Do dever do tribunal, decorrente do direito da União e da jurisprudência do Tribunal de Justiça [...], de recusar o direito [a] dedução do imposto pago a montante em caso de fraude fiscal, resulta também o dever de o tribunal nacional, nas circunstâncias do caso concreto, averiguar oficiosamente a existência de uma fraude fiscal quando aprecia novos factos, que nele foram invocados pela primeira vez e aprecia todas as provas, incluindo provas que se referem a atos simulados, documentos falsos e documentos com conteúdo incorreto, atendendo a que esse tribunal é obrigado, por força do direito nacional, a proferir decisão sobre a causa e a observar a proibição de colocar a demandante numa posição mais desfavorável, os princípios da [proteção] jurisdicional efetiva e da segurança jurídica e o dever de aplicar oficiosamente as normas legais relevantes?

3)

Face ao dever do tribunal de recusar o direito [a] dedução do [IVA] pago a montante em caso de fraude fiscal, decorre do artigo 178.o, n.o 1, alínea a), da Diretiva 2006/112[...] que, para que possa ser exercido o direito [a] dedução do imposto pago a montante é necessário que os serviços tenham efetivamente sido prestados pelo [fornecedor mencionado] na fatura ou pelo seu subcontratado?

4)

O requisito do artigo 242.o da Diretiva [2006/112], de manutenção de uma contabilidade pormenorizada para efeitos da fiscalização do exercício do direito [a] dedução do imposto pago a montante, significa que também deve ser cumprida a correspondente legislação nacional sobre contabilidade, que prevê a harmonização com as normas internacionais de contabilidade do direito da União […], ou significa que apenas devem ser elaborados e conservados os documentos para contabilização do [IVA] previstos nessa diretiva, a saber, faturas, declarações de imposto sobre o valor acrescentado e mapas recapitulativos?

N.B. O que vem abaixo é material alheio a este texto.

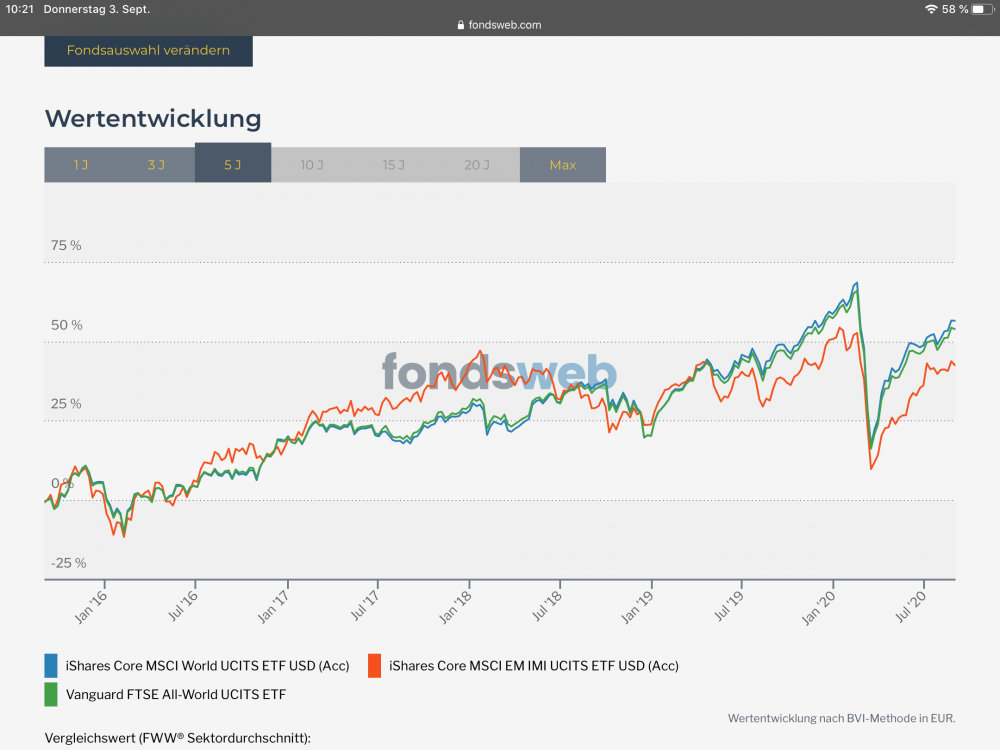Tap the lock icon beside fondsweb.com

click(460, 25)
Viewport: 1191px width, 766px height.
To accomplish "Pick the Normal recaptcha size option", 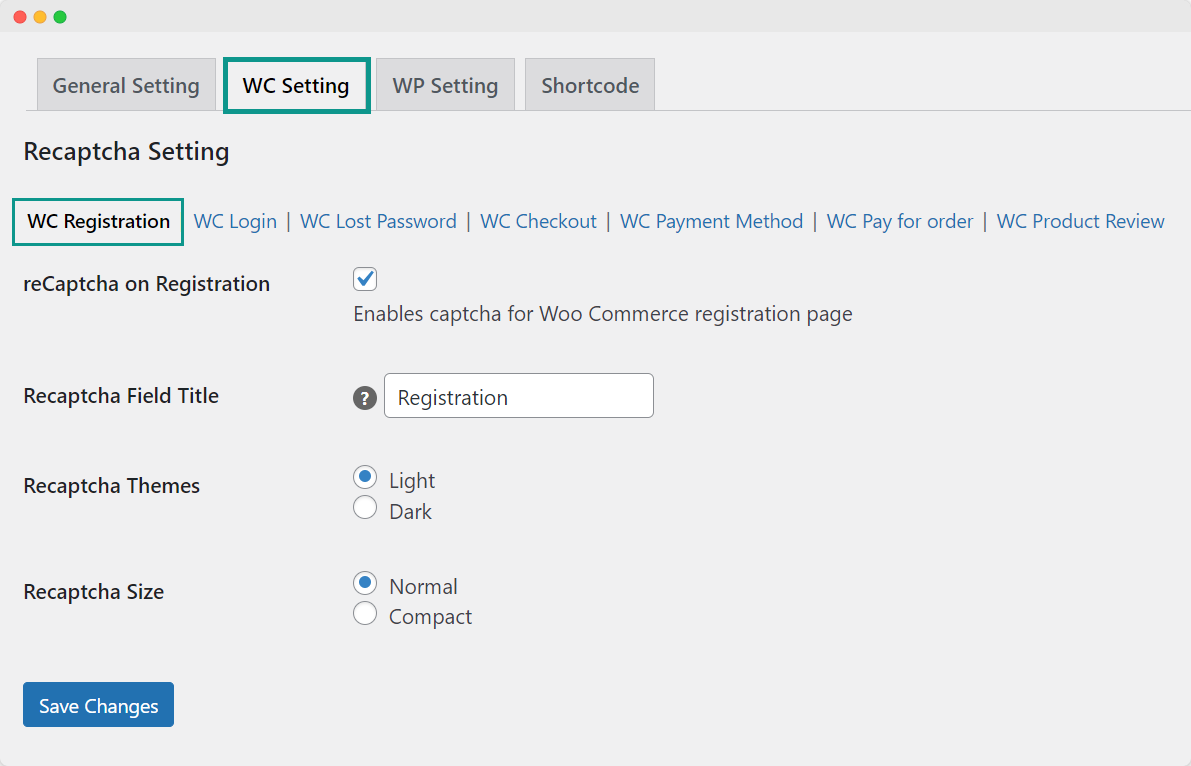I will (x=365, y=583).
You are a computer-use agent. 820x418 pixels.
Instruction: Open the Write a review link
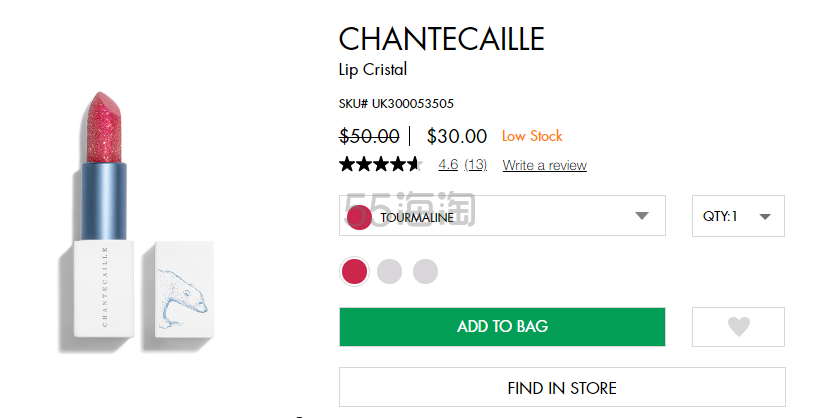(x=544, y=165)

Se a resposta for a segunda alternativa, é necessário responder também à seguinte questão:

Do requisito do artigo 226.o, proémio e ponto 6, da Diretiva 2006/112[...], de que nas faturas deve obrigatoriamente figurar ‘[a] quantidade e natureza dos bens entregues ou a extensão e natureza dos serviços prestados’, decorre que as faturas, ou os documentos emitidos em conexão com estas, devem conter, nos casos de prestações de serviços, dados sobre a efetiva prestação dos serviços — circunstâncias objetivas que possam ser analisadas enquanto provas quer de que o serviço foi efetivamente prestado, quer enquanto provas de que o serviço foi prestado pelo [fornecedor mencionado] na fatura?

5)

Deve o artigo 242.o da Diretiva 2006/112[...], que estabelece o requisito da manutenção de contabilidade pormenorizada para efeitos da fiscalização do exercício do direito [a] dedução do imposto pago a montante, conjugado com os artigos 63.° e 273.° dessa diretiva, ser interpretado no sentido de que não se opõe a uma disposição nacional segundo a qual se considera que o serviço foi prestado na data em que se verificaram os pressupostos para a contabilização das receitas dessa prestação de serviços, estabelecidos pelas normas aplicáveis da legislação nacional sobre contabilidade, que prevê a harmonização com as normas internacionais de contabilidade do direito da União […] e com os princípios da prova contabilística, da prevalência do conteúdo sobre a forma e do equilíbrio entre receitas e despesas?»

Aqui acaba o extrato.